Activity
Every line from the one containing "Where should I click to: Click the clear" to the one containing "Task: Rate perfume with love face" in the records below, both included, must be set down exactly, and no other line.

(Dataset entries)
^^^^^^^^^^^^^^^^

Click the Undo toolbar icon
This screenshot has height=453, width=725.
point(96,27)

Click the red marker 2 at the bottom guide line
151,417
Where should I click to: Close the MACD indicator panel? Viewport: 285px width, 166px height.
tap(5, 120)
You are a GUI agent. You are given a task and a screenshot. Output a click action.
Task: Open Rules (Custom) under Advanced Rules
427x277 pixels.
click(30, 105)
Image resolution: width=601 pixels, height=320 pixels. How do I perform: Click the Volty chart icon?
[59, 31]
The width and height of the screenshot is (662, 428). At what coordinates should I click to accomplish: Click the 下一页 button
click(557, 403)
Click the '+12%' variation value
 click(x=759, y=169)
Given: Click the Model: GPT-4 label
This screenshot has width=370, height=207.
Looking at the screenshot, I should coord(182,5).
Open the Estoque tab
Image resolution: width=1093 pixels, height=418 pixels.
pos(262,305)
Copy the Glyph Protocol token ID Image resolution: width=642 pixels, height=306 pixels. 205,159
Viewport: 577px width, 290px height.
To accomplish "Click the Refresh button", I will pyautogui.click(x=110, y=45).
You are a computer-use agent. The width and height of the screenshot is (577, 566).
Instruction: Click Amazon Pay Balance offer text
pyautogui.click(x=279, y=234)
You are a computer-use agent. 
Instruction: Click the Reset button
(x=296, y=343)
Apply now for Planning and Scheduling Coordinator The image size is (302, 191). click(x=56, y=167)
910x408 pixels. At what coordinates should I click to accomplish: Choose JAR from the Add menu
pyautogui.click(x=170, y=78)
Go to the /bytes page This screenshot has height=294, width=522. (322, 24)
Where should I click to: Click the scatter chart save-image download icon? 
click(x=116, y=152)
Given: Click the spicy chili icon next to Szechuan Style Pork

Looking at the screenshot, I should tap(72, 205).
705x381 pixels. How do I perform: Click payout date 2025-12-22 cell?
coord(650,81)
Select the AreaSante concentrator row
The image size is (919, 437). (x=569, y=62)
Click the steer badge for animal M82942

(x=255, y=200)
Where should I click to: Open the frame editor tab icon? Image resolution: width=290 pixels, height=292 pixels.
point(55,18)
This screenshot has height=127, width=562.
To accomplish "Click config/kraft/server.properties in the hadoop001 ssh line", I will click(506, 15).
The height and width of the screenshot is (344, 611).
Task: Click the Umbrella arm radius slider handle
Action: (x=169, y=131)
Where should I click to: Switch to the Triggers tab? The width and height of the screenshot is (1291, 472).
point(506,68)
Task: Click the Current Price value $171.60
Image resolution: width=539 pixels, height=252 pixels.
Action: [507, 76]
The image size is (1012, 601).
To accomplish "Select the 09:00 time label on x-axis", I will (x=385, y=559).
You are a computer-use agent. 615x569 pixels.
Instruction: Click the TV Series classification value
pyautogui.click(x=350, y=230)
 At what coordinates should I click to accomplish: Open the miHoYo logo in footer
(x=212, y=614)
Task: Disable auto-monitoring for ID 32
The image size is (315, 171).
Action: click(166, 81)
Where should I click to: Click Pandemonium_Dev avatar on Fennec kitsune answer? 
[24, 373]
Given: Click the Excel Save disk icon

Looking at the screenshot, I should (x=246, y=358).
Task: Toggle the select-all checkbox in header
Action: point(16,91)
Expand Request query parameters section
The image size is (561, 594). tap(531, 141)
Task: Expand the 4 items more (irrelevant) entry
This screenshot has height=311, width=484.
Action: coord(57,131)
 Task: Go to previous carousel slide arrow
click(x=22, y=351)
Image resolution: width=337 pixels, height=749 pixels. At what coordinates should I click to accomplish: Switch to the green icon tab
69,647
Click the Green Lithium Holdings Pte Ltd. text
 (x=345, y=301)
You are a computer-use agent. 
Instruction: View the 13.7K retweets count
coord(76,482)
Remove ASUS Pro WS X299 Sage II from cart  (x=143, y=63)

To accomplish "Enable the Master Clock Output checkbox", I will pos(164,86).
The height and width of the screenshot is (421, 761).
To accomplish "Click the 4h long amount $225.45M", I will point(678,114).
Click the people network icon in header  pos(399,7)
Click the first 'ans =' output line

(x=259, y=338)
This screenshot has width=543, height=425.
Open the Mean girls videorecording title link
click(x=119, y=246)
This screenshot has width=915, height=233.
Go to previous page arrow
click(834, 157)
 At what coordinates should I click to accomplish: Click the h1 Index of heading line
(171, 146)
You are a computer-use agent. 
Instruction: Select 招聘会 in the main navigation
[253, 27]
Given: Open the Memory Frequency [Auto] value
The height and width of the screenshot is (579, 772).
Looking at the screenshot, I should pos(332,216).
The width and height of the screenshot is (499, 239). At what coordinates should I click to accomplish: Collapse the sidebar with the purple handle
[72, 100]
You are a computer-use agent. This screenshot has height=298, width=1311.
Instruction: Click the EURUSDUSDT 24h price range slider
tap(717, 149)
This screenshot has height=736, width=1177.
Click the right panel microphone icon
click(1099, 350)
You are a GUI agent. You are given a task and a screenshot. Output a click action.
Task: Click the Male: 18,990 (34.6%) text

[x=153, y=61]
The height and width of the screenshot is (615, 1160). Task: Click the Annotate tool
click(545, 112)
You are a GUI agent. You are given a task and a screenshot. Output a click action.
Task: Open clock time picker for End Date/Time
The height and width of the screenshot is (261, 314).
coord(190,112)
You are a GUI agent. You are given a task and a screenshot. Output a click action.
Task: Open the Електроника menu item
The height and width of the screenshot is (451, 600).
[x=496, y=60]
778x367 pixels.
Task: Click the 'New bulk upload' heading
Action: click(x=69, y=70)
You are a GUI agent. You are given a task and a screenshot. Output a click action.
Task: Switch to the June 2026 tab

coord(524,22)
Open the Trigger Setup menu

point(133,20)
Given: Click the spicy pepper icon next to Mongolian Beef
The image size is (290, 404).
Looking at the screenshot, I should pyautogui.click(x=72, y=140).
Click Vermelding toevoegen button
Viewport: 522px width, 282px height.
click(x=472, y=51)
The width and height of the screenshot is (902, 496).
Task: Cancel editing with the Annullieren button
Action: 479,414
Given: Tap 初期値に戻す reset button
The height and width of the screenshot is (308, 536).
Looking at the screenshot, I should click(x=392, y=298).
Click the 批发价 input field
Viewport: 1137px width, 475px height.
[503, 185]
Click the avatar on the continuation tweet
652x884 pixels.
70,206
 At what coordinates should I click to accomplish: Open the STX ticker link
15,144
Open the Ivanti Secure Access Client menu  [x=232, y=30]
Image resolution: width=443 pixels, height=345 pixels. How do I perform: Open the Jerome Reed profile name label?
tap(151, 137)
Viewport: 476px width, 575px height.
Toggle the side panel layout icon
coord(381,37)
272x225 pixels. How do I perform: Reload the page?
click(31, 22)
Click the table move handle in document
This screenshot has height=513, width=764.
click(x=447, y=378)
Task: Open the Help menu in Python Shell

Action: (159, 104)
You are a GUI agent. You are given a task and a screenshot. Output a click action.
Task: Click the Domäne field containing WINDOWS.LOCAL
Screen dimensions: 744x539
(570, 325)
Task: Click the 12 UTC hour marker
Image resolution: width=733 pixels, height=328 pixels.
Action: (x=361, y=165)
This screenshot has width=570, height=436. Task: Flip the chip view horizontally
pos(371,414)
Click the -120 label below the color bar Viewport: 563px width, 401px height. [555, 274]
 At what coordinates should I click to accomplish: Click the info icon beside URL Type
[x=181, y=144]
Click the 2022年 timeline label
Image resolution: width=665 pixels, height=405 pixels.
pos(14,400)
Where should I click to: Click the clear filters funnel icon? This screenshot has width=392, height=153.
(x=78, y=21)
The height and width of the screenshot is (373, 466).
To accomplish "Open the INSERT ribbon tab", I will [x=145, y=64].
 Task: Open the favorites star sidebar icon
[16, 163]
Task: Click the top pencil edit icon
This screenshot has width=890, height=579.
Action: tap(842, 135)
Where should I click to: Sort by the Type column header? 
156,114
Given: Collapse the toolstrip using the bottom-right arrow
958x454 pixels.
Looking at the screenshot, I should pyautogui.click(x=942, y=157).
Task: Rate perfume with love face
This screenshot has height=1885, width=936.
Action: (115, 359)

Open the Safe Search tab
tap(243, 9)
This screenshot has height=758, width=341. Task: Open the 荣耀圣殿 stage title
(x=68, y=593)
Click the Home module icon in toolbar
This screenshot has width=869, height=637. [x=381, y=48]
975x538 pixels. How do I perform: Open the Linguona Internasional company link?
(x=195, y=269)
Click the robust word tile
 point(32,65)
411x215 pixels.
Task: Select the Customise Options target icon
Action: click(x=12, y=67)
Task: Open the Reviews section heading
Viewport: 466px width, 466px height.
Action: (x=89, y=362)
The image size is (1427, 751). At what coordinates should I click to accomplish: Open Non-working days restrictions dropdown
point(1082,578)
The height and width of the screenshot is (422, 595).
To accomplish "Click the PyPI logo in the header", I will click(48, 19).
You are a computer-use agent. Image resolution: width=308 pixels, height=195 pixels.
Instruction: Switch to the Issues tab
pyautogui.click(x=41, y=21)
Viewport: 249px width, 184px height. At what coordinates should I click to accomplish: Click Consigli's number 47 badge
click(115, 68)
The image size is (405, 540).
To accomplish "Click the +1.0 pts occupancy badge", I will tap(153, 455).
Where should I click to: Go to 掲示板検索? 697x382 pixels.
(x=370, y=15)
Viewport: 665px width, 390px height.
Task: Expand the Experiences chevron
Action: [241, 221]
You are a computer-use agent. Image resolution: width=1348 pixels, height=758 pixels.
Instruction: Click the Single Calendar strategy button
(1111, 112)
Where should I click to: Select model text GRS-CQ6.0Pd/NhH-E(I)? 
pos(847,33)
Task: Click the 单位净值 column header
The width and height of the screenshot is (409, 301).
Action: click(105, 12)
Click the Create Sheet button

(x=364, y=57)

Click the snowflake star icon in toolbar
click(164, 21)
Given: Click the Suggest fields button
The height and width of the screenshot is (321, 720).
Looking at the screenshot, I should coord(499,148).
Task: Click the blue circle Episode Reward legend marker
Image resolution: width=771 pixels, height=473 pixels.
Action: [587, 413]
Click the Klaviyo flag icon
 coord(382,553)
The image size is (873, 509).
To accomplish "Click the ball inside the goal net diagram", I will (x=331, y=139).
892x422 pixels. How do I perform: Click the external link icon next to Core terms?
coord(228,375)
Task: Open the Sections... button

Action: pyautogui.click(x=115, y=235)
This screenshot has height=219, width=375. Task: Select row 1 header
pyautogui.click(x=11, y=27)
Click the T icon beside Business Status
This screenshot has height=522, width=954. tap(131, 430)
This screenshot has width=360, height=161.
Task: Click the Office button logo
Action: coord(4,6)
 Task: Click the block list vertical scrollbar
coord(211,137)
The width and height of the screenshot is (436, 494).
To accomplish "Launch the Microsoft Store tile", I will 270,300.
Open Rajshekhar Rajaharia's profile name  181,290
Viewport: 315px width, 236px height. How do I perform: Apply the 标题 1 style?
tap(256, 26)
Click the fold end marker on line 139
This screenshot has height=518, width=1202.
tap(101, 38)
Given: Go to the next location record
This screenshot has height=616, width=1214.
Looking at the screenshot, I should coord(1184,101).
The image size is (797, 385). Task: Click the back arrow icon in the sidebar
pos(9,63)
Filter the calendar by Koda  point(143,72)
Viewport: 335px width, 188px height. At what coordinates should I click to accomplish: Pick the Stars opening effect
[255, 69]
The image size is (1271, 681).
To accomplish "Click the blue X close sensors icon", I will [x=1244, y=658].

^^^^^^^^^^^^^^^^

Reply to the exercise
Where should I click to: Click the clear filters funnel icon? This screenshot has width=392, height=153.
(x=78, y=21)
The height and width of the screenshot is (373, 466).
To accomplish "Open the INSERT ribbon tab", I will [x=145, y=64].
 Task: Open the favorites star sidebar icon
[16, 163]
Task: Click the top pencil edit icon
This screenshot has width=890, height=579.
Action: tap(842, 135)
Where should I click to: Sort by the Type column header? 
156,114
Given: Collapse the toolstrip using the bottom-right arrow
958x454 pixels.
Looking at the screenshot, I should pyautogui.click(x=942, y=157).
Task: Rate perfume with love face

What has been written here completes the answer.